Haigh's is an Australian chocolatier. The business goes back 4 generations. Originally the Haigh forefathers knew nothing about making chocolate. One of their sons was given the option to join the family business (I can't remember what they used to make) or go to university. He decided to join up, but only if he could learn how to make chocolate. No one in Australia knew how to make it, so he wrote letters to 10 chocolateering families in Europe. Only one (the Lindt family) replied, and so he went off to Switzerland (I think) to study chocolate-making with them and to teach their son English in exchange.

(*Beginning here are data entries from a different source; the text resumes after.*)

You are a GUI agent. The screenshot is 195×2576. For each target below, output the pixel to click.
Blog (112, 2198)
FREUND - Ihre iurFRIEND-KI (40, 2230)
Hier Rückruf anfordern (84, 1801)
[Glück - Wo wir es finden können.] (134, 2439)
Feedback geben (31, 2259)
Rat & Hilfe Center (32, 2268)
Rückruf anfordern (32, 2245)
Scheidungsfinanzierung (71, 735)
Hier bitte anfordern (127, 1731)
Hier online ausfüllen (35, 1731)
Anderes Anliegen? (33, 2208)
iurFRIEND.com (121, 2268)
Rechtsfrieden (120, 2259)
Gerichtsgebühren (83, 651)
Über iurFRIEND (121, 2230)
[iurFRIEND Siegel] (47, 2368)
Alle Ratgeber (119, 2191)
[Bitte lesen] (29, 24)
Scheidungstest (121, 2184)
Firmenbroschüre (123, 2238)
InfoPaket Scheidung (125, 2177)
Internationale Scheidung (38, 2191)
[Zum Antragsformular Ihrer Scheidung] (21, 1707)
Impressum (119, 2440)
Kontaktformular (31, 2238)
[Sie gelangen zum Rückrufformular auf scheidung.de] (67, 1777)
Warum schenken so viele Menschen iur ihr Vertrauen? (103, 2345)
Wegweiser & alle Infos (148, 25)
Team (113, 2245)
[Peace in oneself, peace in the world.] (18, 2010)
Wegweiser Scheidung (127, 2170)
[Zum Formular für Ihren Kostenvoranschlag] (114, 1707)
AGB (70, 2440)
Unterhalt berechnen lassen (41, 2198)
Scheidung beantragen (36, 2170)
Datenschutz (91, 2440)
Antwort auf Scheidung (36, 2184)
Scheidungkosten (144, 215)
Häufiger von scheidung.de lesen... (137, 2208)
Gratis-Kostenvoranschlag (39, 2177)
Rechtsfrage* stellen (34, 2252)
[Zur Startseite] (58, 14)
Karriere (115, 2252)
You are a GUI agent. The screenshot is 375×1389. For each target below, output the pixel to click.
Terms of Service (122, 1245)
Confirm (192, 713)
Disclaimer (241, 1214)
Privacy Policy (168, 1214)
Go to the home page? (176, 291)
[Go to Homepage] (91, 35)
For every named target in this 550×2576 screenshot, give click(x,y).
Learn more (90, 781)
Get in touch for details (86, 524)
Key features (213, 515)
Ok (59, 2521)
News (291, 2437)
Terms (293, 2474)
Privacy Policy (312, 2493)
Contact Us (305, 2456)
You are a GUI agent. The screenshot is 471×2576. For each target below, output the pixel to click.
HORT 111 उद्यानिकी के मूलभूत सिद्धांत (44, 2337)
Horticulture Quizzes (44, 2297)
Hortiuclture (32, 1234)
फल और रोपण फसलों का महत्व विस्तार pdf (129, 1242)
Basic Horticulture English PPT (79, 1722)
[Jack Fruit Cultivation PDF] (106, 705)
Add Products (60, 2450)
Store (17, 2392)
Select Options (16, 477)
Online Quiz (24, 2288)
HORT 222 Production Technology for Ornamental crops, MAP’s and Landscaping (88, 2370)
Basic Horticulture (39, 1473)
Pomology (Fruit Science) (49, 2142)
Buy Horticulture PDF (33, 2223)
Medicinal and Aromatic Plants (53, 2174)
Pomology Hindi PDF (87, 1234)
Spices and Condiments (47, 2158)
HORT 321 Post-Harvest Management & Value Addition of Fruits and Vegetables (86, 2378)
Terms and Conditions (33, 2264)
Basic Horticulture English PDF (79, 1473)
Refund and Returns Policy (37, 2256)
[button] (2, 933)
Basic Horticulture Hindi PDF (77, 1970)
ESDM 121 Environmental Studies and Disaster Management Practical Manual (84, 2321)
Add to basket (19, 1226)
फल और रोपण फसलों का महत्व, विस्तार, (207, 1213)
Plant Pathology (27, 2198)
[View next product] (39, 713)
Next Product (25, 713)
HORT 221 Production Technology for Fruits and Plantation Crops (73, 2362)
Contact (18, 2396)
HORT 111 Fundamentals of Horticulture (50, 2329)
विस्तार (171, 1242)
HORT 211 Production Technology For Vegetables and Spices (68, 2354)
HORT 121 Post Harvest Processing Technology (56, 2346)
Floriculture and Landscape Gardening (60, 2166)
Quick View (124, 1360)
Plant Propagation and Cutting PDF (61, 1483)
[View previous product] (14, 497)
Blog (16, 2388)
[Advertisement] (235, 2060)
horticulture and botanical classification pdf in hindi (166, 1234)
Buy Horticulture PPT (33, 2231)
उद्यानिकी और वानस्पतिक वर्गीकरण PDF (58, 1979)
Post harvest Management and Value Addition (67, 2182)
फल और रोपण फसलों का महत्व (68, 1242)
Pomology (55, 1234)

After a few years, he returned from Europe, sourced all the machinery that he needed (also from Europe), and started making chocolate. It sold so well, that eventually that became all that they made.
On the tour we got to sample some chocolate, and it was really yummy! We also saw loads of people working by hand to make the chocolate -decorating it, coating it, hand wrapping giant hollow Easter eggs in foil, etc. Apparantly wrapping the eggs is tricky - you can't press too hard or they will break, and you can't handle them too much or they will melt! I also learned about how they make cream filled chocolates: the cream center is whipped up according to recipe and it hardens into a solid. Part of the recipe includes an anarobic enzyme. When the cream center is enrobed in chocolate (it passes under a shower of chocolate - mmm) oxygen is cut off from the center and the enzyme is activated. It then turns the solid into a cream! Fascinating!
Haigh's does not export their chocolates because they cannot control the conditions of the exportation and their chocolate might arrive at its destination not looking so fresh. So there is no way to get it outside of Australia.
After the chocolate tour had finished, I drove back to Eve's school and we went for lunch together, although I wasn't very hungry becuase of all the chocolate that I'd eaten!